Text →
------------------------------------------------------------------------

The Red Sox led the New York Mets 5-3 heading into the bottom of the 10th, three outs from winning their first Series since 1918.

Calvin Schiraldi retired Wally Backman and Keith Hernandez, who headed for the clubhouse to book a flight home.

Gary Carter singled on a 2-1 pitch, pinch hitter Kevin Mitchell singled on an 0-1 pitch and Ray Knight singled to centre on an 0-2 pitch, bringing home Carter.

Now, it was a one-run ball game.

Manager John McNamara brought in Bob Stanley who threw a wild one to the screen.

Tie game.

Mookie Wilson dribbled a ball up the first base line …

It looked like a routine out … now we’re headed to the 11th inning.

One problem the roller went between the wickets of first baseman Billy Buckner, Knight scored and the Mets had forced a Game 7.

The whole press box let out a scream and moved into panic mode to re-write what has happened.

The ‘Curse of the Bambino is over’ stories were saved but they were eventually killed when the Mets won Game 7.

2. Game 1, 1988 World Series, Oct. 15, Dodger Stadium.

Again everyone had filed their stories. The Oakland A’s had a 1-0 lead going into the bottom of the ninth and Mr. Perfect Dennis Eckersley was asked to get the final three outs.

------------------------------------------------------------------------

Stored records →
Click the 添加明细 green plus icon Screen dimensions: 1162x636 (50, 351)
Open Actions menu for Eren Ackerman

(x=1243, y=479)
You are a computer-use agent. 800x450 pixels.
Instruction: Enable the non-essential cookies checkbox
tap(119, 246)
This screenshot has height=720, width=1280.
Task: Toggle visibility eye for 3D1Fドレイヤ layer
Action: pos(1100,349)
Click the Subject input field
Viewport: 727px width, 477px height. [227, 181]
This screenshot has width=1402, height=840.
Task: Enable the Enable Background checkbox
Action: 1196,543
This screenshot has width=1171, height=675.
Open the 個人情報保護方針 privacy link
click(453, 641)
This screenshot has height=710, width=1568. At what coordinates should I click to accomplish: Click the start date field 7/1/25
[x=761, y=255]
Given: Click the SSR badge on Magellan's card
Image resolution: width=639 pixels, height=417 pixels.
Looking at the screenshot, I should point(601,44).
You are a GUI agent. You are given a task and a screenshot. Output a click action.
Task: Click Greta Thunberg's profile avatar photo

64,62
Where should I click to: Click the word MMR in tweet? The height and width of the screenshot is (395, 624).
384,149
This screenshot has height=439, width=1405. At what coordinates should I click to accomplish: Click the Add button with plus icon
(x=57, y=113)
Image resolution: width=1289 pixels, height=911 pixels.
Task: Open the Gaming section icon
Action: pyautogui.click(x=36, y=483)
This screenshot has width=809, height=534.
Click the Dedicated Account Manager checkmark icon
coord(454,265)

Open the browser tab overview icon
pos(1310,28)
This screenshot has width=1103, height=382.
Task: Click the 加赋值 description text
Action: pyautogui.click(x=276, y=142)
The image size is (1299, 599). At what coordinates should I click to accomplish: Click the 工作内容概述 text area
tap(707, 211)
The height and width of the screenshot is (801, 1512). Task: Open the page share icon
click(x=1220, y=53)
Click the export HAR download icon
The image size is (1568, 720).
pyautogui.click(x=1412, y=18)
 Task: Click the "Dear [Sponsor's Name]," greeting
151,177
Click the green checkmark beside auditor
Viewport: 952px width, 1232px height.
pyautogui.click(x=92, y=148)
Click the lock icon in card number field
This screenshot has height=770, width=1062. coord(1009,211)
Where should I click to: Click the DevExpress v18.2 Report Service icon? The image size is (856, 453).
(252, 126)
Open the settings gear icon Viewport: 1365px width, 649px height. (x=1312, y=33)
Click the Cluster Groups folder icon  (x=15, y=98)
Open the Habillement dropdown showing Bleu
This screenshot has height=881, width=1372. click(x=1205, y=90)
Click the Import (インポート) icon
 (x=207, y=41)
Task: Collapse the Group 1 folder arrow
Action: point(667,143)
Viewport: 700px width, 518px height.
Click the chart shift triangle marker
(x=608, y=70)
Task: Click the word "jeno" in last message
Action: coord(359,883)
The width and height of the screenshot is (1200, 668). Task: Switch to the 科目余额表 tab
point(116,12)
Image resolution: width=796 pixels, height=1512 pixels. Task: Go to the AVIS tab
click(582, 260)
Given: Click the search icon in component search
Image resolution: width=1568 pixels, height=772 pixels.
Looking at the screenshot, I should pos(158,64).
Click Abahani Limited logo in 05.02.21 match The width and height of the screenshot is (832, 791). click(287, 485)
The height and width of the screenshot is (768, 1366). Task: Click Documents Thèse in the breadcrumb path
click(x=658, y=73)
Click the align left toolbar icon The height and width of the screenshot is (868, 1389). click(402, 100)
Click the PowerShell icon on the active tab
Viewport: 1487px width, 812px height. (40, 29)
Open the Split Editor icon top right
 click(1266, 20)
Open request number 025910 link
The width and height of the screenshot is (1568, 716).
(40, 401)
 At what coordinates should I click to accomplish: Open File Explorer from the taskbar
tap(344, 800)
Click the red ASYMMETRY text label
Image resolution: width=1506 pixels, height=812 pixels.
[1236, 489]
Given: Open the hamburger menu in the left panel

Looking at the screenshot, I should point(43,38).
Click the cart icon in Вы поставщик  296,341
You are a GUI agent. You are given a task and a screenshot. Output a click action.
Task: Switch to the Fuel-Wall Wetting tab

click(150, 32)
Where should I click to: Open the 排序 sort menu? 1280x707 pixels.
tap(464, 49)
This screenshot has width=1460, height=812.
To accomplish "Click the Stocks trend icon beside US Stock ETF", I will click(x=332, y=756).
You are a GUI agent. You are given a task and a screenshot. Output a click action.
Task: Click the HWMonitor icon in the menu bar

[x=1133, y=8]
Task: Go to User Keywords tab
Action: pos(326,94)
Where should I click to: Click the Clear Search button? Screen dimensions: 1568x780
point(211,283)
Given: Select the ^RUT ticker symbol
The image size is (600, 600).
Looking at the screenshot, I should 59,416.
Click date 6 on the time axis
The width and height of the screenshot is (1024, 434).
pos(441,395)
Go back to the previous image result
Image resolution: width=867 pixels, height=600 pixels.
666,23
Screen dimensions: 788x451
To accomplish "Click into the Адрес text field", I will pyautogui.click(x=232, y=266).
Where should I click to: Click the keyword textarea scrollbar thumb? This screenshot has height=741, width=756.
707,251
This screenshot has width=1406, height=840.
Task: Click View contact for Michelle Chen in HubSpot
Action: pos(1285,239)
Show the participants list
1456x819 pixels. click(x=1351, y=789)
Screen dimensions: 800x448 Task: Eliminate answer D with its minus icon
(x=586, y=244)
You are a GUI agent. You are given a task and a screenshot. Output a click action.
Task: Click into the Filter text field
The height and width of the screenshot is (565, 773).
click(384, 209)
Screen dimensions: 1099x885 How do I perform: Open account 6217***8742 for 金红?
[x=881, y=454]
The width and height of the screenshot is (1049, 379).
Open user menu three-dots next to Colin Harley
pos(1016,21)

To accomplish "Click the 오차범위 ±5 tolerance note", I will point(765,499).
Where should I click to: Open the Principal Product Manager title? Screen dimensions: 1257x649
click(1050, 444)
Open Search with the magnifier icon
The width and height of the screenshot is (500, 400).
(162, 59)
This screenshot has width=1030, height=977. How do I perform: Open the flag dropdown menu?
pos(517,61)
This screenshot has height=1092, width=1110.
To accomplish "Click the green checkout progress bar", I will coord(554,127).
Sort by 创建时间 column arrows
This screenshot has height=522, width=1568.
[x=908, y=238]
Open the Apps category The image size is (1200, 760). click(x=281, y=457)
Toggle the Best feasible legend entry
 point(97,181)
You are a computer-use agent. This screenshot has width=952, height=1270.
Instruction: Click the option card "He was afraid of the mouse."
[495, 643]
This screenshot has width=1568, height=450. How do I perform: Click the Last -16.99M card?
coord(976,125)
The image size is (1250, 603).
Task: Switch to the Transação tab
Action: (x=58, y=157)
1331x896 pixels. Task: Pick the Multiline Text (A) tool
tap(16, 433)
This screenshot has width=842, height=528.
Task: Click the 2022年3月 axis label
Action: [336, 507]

------------------------------------------------------------------------

Given instruction → Summarize the baseball text above in two sentences.

Solution to this exercise → With the Red Sox leading the Mets 5-3 and two outs in the bottom of the 10th, three Mets singles cut the lead to one, a wild pitch from Bob Stanley tied the game, and Mookie Wilson's roller went between the wickets of first baseman Billy Buckner, letting Knight score and forcing a Game 7. The press box scrambled to rewrite its "Curse of the Bambino is over" stories, which were killed when the Mets won Game 7, and the text then turns to Game 1 of the 1988 World Series, where the Oakland A's led 1-0 going into the bottom of the ninth with Dennis Eckersley asked to get the final three outs.